**WHAT YOU ARE ASKED TO DO**: Set down, please, exactly the lines below that run from the line with "Mer informasjon (40, 2488)" to the line with "[Share on Pinterest] (79, 782)", both lines included.

**RECORDS FOR THE TASK**:
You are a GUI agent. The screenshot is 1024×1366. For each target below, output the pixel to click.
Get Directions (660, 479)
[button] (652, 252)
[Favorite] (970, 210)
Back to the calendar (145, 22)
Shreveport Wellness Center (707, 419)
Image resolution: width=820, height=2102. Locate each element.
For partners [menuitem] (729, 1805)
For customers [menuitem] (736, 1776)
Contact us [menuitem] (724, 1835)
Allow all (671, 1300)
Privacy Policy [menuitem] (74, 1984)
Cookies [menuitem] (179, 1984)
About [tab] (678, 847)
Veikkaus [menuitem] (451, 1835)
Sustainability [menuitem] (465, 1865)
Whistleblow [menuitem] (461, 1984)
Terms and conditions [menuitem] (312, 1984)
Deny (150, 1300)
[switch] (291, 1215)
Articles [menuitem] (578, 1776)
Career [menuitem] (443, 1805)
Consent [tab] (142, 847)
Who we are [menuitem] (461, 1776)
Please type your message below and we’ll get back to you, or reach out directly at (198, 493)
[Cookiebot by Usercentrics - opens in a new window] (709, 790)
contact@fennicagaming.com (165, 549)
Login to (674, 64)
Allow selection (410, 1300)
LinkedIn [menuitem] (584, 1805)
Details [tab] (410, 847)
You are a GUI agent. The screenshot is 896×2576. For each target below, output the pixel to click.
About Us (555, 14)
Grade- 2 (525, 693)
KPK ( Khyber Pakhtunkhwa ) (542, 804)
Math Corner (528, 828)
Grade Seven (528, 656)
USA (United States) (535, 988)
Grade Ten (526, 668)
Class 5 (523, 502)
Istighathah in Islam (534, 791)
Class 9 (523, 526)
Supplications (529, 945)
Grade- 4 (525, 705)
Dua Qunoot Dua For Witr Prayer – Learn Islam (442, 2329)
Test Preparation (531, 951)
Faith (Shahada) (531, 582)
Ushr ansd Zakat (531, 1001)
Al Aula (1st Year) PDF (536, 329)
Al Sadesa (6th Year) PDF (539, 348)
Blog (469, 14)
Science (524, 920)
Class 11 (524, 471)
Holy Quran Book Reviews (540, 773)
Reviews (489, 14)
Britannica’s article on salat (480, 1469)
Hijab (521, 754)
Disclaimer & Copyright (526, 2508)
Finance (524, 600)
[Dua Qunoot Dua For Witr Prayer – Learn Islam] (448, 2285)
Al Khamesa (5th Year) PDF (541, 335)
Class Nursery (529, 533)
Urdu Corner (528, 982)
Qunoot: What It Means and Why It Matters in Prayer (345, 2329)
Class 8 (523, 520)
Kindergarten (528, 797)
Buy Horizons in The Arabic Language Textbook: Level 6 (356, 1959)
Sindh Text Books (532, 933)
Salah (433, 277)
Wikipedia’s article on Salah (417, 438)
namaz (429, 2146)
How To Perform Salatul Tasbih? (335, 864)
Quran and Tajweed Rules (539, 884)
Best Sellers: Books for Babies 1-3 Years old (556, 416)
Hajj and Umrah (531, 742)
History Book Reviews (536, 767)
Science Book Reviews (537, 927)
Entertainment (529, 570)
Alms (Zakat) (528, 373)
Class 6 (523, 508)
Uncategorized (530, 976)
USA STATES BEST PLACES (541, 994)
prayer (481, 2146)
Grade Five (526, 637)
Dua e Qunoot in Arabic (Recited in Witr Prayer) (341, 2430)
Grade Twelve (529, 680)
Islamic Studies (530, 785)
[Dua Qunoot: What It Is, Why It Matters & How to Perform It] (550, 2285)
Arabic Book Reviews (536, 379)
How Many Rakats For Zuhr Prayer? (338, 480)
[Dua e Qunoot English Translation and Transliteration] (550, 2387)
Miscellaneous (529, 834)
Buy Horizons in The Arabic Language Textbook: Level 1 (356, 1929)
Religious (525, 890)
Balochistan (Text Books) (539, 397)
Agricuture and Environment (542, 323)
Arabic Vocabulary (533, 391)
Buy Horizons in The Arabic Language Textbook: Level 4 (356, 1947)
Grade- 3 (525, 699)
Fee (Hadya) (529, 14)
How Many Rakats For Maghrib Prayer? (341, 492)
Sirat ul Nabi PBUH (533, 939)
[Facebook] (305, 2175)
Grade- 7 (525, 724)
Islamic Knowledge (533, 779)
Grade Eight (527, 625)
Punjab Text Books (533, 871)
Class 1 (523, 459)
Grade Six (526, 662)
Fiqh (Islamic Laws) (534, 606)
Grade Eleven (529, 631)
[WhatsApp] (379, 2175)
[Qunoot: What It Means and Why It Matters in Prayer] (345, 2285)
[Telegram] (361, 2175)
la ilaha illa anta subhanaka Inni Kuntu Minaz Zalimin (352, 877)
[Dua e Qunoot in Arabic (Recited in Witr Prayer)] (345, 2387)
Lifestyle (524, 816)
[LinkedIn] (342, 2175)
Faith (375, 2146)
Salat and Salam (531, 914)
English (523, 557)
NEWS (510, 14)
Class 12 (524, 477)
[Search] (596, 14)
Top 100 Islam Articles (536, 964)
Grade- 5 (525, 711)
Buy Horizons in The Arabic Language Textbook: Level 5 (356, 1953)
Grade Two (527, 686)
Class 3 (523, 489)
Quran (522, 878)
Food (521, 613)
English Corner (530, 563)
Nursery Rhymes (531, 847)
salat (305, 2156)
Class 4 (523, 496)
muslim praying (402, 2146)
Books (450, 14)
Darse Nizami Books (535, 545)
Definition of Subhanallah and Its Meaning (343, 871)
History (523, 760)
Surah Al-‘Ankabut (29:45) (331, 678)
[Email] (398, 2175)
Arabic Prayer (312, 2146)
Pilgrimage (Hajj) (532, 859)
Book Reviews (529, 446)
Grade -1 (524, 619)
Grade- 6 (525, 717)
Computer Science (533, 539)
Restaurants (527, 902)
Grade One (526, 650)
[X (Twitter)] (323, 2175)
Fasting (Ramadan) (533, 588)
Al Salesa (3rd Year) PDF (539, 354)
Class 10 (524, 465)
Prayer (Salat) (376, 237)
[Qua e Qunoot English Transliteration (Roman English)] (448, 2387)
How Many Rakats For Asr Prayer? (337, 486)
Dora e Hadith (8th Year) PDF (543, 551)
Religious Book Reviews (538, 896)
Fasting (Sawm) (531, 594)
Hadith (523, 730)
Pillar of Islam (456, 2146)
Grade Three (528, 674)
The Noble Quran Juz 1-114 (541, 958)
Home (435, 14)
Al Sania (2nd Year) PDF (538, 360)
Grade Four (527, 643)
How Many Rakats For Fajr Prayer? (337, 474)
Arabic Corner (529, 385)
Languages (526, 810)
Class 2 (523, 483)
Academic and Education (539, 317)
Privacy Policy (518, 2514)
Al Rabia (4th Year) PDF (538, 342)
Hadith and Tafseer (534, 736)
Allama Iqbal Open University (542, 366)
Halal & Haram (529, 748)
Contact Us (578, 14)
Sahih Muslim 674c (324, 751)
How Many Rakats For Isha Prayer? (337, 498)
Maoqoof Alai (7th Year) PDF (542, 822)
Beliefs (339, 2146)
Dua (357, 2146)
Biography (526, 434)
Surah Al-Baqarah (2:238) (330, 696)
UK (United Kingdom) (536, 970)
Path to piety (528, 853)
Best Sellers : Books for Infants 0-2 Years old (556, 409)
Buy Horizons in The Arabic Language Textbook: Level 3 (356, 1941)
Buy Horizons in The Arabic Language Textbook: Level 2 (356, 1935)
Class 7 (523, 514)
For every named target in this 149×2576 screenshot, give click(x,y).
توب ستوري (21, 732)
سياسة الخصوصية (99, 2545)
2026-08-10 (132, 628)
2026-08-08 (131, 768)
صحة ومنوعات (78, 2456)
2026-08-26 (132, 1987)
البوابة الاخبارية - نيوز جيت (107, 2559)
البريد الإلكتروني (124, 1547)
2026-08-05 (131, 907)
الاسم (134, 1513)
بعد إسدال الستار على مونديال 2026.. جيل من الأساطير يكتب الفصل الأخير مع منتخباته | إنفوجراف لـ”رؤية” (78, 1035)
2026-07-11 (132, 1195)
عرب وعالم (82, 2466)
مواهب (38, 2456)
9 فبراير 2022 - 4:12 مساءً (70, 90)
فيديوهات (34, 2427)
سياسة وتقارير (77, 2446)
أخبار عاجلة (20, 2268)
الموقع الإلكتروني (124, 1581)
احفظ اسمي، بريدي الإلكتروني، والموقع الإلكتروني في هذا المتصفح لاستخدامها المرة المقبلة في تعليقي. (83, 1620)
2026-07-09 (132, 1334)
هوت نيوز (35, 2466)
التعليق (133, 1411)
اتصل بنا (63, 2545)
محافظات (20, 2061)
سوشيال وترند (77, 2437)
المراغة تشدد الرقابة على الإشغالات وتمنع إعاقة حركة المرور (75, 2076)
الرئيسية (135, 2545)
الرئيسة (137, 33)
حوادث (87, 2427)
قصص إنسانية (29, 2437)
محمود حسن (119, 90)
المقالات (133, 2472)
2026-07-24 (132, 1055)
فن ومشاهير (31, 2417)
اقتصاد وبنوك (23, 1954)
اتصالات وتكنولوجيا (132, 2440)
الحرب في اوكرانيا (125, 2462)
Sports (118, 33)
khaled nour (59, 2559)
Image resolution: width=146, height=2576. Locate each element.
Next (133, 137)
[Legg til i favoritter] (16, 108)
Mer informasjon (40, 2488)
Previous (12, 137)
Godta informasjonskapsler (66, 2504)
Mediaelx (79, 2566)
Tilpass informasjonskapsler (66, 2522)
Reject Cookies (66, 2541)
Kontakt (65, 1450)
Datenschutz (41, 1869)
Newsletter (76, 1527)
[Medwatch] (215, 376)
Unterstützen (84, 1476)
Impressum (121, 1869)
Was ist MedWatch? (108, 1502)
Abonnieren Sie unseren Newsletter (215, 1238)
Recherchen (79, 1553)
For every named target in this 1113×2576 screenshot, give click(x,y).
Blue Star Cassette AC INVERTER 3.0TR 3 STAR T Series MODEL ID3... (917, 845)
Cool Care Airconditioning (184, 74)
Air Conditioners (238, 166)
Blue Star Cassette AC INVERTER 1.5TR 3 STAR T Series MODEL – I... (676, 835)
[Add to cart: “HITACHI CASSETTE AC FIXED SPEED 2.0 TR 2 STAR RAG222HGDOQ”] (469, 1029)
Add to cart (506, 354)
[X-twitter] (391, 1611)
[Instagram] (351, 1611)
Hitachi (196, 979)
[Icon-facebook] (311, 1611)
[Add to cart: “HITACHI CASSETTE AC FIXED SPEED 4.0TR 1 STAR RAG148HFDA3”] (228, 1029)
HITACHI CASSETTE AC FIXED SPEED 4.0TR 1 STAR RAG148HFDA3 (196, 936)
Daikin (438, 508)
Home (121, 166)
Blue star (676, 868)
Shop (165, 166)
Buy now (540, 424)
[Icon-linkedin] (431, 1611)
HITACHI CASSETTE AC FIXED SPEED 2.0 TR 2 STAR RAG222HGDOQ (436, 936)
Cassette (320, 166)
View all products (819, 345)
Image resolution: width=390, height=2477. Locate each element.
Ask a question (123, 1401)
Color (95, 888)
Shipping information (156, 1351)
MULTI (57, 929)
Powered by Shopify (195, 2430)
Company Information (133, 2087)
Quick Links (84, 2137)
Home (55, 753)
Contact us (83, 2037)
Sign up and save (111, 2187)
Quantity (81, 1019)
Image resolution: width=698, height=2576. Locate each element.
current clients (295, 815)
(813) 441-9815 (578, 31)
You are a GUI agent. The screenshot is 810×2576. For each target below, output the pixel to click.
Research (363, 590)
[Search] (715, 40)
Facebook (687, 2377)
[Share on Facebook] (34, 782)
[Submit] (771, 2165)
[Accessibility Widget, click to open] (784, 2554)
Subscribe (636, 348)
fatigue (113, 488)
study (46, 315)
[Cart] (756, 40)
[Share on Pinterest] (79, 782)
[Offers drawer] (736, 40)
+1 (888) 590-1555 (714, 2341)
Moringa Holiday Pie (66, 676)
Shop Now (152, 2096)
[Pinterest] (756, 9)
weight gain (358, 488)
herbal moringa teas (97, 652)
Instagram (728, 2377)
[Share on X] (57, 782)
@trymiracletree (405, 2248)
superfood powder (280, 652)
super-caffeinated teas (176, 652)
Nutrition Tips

**EXERCISE OUTPUT**:
Mer informasjon (40, 2488)
Previous (12, 137)
Godta informasjonskapsler (66, 2504)
Mediaelx (79, 2566)
Tilpass informasjonskapsler (66, 2522)
Reject Cookies (66, 2541)
Kontakt (65, 1450)
Datenschutz (41, 1869)
Newsletter (76, 1527)
[Medwatch] (215, 376)
Unterstützen (84, 1476)
Impressum (121, 1869)
Was ist MedWatch? (108, 1502)
Abonnieren Sie unseren Newsletter (215, 1238)
Recherchen (79, 1553)
For every named target in this 1113×2576 screenshot, give click(x,y).
Blue Star Cassette AC INVERTER 3.0TR 3 STAR T Series MODEL ID3... (917, 845)
Cool Care Airconditioning (184, 74)
Air Conditioners (238, 166)
Blue Star Cassette AC INVERTER 1.5TR 3 STAR T Series MODEL – I... (676, 835)
[Add to cart: “HITACHI CASSETTE AC FIXED SPEED 2.0 TR 2 STAR RAG222HGDOQ”] (469, 1029)
Add to cart (506, 354)
[X-twitter] (391, 1611)
[Instagram] (351, 1611)
Hitachi (196, 979)
[Icon-facebook] (311, 1611)
[Add to cart: “HITACHI CASSETTE AC FIXED SPEED 4.0TR 1 STAR RAG148HFDA3”] (228, 1029)
HITACHI CASSETTE AC FIXED SPEED 4.0TR 1 STAR RAG148HFDA3 (196, 936)
Daikin (438, 508)
Home (121, 166)
Blue star (676, 868)
Shop (165, 166)
Buy now (540, 424)
[Icon-linkedin] (431, 1611)
HITACHI CASSETTE AC FIXED SPEED 2.0 TR 2 STAR RAG222HGDOQ (436, 936)
Cassette (320, 166)
View all products (819, 345)
Image resolution: width=390, height=2477. Locate each element.
Ask a question (123, 1401)
Color (95, 888)
Shipping information (156, 1351)
MULTI (57, 929)
Powered by Shopify (195, 2430)
Company Information (133, 2087)
Quick Links (84, 2137)
Home (55, 753)
Contact us (83, 2037)
Sign up and save (111, 2187)
Quantity (81, 1019)
Image resolution: width=698, height=2576. Locate each element.
current clients (295, 815)
(813) 441-9815 (578, 31)
You are a GUI agent. The screenshot is 810×2576. For each target below, output the pixel to click.
Research (363, 590)
[Search] (715, 40)
Facebook (687, 2377)
[Share on Facebook] (34, 782)
[Submit] (771, 2165)
[Accessibility Widget, click to open] (784, 2554)
Subscribe (636, 348)
fatigue (113, 488)
study (46, 315)
[Cart] (756, 40)
[Share on Pinterest] (79, 782)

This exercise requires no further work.